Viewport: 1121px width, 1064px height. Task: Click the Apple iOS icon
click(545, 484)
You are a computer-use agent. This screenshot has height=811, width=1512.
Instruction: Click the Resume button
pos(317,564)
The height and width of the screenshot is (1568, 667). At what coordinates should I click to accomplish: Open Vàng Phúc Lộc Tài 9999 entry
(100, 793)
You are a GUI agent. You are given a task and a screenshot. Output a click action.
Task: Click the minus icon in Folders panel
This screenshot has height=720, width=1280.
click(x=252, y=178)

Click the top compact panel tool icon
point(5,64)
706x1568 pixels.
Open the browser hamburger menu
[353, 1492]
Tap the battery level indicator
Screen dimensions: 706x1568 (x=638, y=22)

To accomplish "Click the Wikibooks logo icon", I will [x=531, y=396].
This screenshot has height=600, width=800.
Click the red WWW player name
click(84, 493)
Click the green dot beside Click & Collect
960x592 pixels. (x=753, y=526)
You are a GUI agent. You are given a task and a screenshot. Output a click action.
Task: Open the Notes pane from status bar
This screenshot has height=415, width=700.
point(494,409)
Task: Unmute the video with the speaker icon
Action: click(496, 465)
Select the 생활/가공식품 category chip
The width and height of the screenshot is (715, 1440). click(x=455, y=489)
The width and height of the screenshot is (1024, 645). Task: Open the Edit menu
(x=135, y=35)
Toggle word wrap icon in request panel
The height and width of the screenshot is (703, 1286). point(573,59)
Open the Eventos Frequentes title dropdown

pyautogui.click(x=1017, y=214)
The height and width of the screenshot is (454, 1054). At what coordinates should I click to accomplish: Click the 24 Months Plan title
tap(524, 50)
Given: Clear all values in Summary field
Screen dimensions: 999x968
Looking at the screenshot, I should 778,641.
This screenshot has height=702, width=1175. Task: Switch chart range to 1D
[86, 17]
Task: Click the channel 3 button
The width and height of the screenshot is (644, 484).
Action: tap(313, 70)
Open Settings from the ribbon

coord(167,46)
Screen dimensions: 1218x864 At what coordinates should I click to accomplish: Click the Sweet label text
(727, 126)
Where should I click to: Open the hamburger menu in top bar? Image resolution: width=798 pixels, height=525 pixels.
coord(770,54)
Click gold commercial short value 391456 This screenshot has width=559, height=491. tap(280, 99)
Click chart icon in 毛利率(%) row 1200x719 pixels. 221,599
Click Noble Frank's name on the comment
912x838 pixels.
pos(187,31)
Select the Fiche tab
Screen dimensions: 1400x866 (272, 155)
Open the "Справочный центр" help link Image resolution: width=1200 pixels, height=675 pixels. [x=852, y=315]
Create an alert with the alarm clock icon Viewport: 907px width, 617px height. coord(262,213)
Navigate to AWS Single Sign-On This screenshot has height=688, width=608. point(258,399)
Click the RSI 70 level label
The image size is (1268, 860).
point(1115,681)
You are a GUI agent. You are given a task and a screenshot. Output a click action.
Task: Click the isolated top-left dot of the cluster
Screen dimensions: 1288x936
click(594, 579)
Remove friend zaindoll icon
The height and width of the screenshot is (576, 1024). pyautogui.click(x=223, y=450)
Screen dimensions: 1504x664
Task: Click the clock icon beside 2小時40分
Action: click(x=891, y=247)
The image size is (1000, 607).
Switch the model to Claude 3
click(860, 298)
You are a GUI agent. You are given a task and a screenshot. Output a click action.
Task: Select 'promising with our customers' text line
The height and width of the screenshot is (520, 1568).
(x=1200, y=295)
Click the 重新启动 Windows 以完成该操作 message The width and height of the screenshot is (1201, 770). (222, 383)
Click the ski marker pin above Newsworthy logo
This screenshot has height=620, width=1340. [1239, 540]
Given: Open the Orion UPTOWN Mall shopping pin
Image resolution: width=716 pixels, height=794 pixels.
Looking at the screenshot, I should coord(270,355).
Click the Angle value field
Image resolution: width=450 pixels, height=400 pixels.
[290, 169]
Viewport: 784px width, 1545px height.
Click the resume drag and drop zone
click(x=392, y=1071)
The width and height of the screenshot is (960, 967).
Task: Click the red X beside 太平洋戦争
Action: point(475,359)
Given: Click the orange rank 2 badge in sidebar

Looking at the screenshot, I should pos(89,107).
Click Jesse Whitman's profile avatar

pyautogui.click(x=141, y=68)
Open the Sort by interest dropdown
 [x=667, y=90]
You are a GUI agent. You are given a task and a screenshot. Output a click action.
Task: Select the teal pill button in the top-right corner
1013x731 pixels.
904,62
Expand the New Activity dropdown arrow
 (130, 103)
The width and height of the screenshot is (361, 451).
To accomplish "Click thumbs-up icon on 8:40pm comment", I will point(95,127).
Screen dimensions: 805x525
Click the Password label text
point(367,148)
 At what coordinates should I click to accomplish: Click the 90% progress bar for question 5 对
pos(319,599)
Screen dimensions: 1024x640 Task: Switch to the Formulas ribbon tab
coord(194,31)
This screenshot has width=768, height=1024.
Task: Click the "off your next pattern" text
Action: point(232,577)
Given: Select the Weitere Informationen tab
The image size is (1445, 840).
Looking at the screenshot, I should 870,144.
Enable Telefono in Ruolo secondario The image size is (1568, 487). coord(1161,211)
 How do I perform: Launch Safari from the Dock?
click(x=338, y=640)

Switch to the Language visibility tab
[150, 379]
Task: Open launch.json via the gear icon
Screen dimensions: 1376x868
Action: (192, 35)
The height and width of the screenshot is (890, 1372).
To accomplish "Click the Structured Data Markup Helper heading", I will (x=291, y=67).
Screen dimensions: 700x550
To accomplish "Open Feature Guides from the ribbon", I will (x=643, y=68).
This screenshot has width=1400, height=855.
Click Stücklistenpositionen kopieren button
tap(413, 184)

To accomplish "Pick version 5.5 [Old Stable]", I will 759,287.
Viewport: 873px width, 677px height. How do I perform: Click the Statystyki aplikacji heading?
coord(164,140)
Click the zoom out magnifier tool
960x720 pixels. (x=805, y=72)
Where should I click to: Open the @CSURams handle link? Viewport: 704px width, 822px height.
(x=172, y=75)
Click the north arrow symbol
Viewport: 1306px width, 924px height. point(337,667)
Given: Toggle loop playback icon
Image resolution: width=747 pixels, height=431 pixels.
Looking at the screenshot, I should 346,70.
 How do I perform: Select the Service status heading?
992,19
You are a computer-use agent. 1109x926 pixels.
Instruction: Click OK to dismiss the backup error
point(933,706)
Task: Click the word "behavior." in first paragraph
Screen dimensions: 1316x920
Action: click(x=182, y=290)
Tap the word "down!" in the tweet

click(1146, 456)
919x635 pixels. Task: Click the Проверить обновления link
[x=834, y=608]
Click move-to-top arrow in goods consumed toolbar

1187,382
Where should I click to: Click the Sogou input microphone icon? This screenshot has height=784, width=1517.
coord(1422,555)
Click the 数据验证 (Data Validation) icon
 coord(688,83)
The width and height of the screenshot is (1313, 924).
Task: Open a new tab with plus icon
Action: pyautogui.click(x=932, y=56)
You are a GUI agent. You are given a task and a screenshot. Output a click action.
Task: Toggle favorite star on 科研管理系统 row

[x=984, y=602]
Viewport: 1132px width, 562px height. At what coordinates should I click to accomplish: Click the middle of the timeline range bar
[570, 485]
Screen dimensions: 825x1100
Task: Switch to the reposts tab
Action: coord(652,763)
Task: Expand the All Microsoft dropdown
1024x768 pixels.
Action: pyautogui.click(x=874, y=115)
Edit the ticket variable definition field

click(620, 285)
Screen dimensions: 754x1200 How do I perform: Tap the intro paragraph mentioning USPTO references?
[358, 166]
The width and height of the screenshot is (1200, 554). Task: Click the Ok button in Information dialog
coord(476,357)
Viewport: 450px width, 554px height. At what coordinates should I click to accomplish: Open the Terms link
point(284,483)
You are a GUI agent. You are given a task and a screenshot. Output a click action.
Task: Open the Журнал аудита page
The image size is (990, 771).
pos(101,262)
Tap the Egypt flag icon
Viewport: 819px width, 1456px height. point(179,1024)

━━━━━━

EXERCISE PROMPT: Starting at the line that contains "The width and height of the screenshot is (361, 451)." and stopping after the line that contains "Screen dimensions: 700x550", write out every line exactly as it appears above, and no other line.

SOLUTION TO THE PROBLEM:
The width and height of the screenshot is (361, 451).
To accomplish "Click thumbs-up icon on 8:40pm comment", I will point(95,127).
Screen dimensions: 805x525
Click the Password label text
point(367,148)
 At what coordinates should I click to accomplish: Click the 90% progress bar for question 5 对
pos(319,599)
Screen dimensions: 1024x640 Task: Switch to the Formulas ribbon tab
coord(194,31)
This screenshot has width=768, height=1024.
Task: Click the "off your next pattern" text
Action: point(232,577)
Given: Select the Weitere Informationen tab
The image size is (1445, 840).
Looking at the screenshot, I should 870,144.
Enable Telefono in Ruolo secondario The image size is (1568, 487). coord(1161,211)
 How do I perform: Launch Safari from the Dock?
click(x=338, y=640)

Switch to the Language visibility tab
[150, 379]
Task: Open launch.json via the gear icon
Screen dimensions: 1376x868
Action: (192, 35)
The height and width of the screenshot is (890, 1372).
To accomplish "Click the Structured Data Markup Helper heading", I will (x=291, y=67).
Screen dimensions: 700x550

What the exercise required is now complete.